According to the EPA report, the site has two buildings and is essentially abandoned, unfenced and unsecured. A building located at 124 W. Fulton St. is a partially collapsed, one-story structure with a sublevel and a basement. The EPA indicated the building was used by Demis Leather as a chemical supply warehouse and distribution facility until operations at the site ceased. Many typical leather-industry chemicals were on the site. The report said a 10,00-gallon steel, above-ground tank sits within a concrete containment area inside the building.

EPA said the building at 126 W. Fulton St. is a two-story wood and brick building with a mezzanine and a large crawl space and basement level. The building was used as a leather production facility. Open pits on the first floor may have been used as part of the industrial wastewater pretreatment system, the report said.

The report said EPA officials walked through the site Jan. 10. Chromium, lead and arsenic are in the sediments within the floor channels of the first floor at 126 W. Fulton St.
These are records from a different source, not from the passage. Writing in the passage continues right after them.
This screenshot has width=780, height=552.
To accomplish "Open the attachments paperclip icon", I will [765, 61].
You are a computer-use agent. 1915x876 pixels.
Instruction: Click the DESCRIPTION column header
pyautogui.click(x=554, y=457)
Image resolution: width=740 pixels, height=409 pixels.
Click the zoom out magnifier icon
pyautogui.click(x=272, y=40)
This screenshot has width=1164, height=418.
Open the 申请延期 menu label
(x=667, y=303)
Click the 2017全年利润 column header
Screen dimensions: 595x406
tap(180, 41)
The channels received materials that drained into a 4-inch floor sump, which contains process water that has high levels of heavy metals, including arsenic, barium, cadmium, chromium, lead and mercury. The report said “tanning fluff” coating the walls, ceiling and floor contains elevated levels of heavy metals.

“The buildings at the site are not secure and may be assessed by trespassers, vandals and metal scavengers, allowing direct contact with hazardous chemicals that are present at the site,” the report said.

EPA officials said they saw seven drums containing corrosive liquid. An organic mass that may contain tanning “pickle” is in the basement at124 W. Fulton St. building and came up negative in an anthrax test, the report said.

“The buildings’ partial wood construction, the improper storage of flammable liquids and the documented presence of metal scrappers within the buildings present a threat of fire or explosion,” the EPA stated. “The flammable liquid containers are in poor condition and have not been properly secured within the buildings.”

The EPA noted the former tannery site is in a mixed-use area at the corner of Fulton Street and Pleasant Avenue and is bounded by an FJ&G Rail Trail pedestrian walkway to the east and another leather company to the south. The nearest residential property is less than 100 feet from the 126 W. Fulton St. property line. A public park on Washington Street off the Rail Trail is less that a quarter-mile from the site, the EPA noted.